Data records:
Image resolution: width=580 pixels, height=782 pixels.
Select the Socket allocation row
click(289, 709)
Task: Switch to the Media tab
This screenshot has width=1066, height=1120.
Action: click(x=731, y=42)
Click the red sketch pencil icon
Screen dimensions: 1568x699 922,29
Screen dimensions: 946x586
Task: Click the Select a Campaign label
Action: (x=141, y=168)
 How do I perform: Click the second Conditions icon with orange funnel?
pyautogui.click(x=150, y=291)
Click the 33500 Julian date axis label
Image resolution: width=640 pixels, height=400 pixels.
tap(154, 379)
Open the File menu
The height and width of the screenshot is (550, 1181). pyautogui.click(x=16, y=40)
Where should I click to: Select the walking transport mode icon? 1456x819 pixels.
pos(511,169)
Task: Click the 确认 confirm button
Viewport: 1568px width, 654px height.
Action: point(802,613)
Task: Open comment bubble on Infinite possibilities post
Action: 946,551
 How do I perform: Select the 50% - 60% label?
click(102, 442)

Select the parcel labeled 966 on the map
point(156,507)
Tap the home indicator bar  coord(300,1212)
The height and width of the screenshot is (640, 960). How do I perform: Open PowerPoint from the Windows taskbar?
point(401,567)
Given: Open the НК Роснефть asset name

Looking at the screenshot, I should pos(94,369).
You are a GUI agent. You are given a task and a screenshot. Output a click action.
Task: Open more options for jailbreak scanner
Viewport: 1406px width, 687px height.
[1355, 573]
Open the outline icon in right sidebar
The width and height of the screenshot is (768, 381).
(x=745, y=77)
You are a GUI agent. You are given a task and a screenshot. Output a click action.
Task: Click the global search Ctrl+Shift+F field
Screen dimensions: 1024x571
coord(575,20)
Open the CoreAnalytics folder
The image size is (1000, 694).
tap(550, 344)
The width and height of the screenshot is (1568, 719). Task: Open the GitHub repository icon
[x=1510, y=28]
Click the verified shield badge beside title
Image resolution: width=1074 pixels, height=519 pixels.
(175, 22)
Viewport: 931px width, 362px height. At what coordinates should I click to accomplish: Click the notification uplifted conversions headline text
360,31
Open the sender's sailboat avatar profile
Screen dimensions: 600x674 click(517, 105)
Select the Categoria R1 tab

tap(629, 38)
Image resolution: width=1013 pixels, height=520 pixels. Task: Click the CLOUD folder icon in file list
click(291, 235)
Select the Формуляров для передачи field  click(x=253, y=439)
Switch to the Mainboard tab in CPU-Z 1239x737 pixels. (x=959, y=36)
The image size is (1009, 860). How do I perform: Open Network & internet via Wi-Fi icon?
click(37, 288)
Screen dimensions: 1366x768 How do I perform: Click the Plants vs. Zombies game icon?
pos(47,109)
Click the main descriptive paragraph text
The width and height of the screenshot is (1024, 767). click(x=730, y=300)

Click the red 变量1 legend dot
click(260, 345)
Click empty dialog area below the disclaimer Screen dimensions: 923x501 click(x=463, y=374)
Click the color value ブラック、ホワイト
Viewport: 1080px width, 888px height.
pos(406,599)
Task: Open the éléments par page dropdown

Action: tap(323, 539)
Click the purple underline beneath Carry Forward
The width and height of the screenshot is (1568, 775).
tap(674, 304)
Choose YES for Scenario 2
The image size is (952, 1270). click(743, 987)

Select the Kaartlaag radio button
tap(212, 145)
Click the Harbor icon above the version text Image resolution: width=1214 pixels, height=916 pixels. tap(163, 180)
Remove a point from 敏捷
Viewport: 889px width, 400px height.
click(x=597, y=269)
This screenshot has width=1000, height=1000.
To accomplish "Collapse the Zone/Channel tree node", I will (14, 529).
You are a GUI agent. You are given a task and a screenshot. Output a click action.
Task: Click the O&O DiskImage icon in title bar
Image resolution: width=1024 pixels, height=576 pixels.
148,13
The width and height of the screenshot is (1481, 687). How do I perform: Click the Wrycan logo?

Your goal: Could you reproduce all of the material above, exactly as it reads?

Result:
Image resolution: width=580 pixels, height=782 pixels.
Select the Socket allocation row
click(289, 709)
Task: Switch to the Media tab
This screenshot has width=1066, height=1120.
Action: click(x=731, y=42)
Click the red sketch pencil icon
Screen dimensions: 1568x699 922,29
Screen dimensions: 946x586
Task: Click the Select a Campaign label
Action: (x=141, y=168)
 How do I perform: Click the second Conditions icon with orange funnel?
pyautogui.click(x=150, y=291)
Click the 33500 Julian date axis label
Image resolution: width=640 pixels, height=400 pixels.
tap(154, 379)
Open the File menu
The height and width of the screenshot is (550, 1181). pyautogui.click(x=16, y=40)
Where should I click to: Select the walking transport mode icon? 1456x819 pixels.
pos(511,169)
Task: Click the 确认 confirm button
Viewport: 1568px width, 654px height.
Action: point(802,613)
Task: Open comment bubble on Infinite possibilities post
Action: 946,551
 How do I perform: Select the 50% - 60% label?
click(102, 442)

Select the parcel labeled 966 on the map
point(156,507)
Tap the home indicator bar  coord(300,1212)
The height and width of the screenshot is (640, 960). How do I perform: Open PowerPoint from the Windows taskbar?
point(401,567)
Given: Open the НК Роснефть asset name

Looking at the screenshot, I should pos(94,369).
You are a GUI agent. You are given a task and a screenshot. Output a click action.
Task: Open more options for jailbreak scanner
Viewport: 1406px width, 687px height.
[1355, 573]
Open the outline icon in right sidebar
The width and height of the screenshot is (768, 381).
(x=745, y=77)
You are a GUI agent. You are given a task and a screenshot. Output a click action.
Task: Click the global search Ctrl+Shift+F field
Screen dimensions: 1024x571
coord(575,20)
Open the CoreAnalytics folder
The image size is (1000, 694).
tap(550, 344)
The width and height of the screenshot is (1568, 719). Task: Open the GitHub repository icon
[x=1510, y=28]
Click the verified shield badge beside title
Image resolution: width=1074 pixels, height=519 pixels.
(175, 22)
Viewport: 931px width, 362px height. At what coordinates should I click to accomplish: Click the notification uplifted conversions headline text
360,31
Open the sender's sailboat avatar profile
Screen dimensions: 600x674 click(517, 105)
Select the Categoria R1 tab

tap(629, 38)
Image resolution: width=1013 pixels, height=520 pixels. Task: Click the CLOUD folder icon in file list
click(291, 235)
Select the Формуляров для передачи field  click(x=253, y=439)
Switch to the Mainboard tab in CPU-Z 1239x737 pixels. (x=959, y=36)
The image size is (1009, 860). How do I perform: Open Network & internet via Wi-Fi icon?
click(37, 288)
Screen dimensions: 1366x768 How do I perform: Click the Plants vs. Zombies game icon?
pos(47,109)
Click the main descriptive paragraph text
The width and height of the screenshot is (1024, 767). click(x=730, y=300)

Click the red 变量1 legend dot
click(260, 345)
Click empty dialog area below the disclaimer Screen dimensions: 923x501 click(x=463, y=374)
Click the color value ブラック、ホワイト
Viewport: 1080px width, 888px height.
pos(406,599)
Task: Open the éléments par page dropdown

Action: tap(323, 539)
Click the purple underline beneath Carry Forward
The width and height of the screenshot is (1568, 775).
tap(674, 304)
Choose YES for Scenario 2
The image size is (952, 1270). click(743, 987)

Select the Kaartlaag radio button
tap(212, 145)
Click the Harbor icon above the version text Image resolution: width=1214 pixels, height=916 pixels. tap(163, 180)
Remove a point from 敏捷
Viewport: 889px width, 400px height.
click(x=597, y=269)
This screenshot has width=1000, height=1000.
To accomplish "Collapse the Zone/Channel tree node", I will (14, 529).
You are a GUI agent. You are given a task and a screenshot. Output a click action.
Task: Click the O&O DiskImage icon in title bar
Image resolution: width=1024 pixels, height=576 pixels.
148,13
The width and height of the screenshot is (1481, 687). How do I perform: Click the Wrycan logo?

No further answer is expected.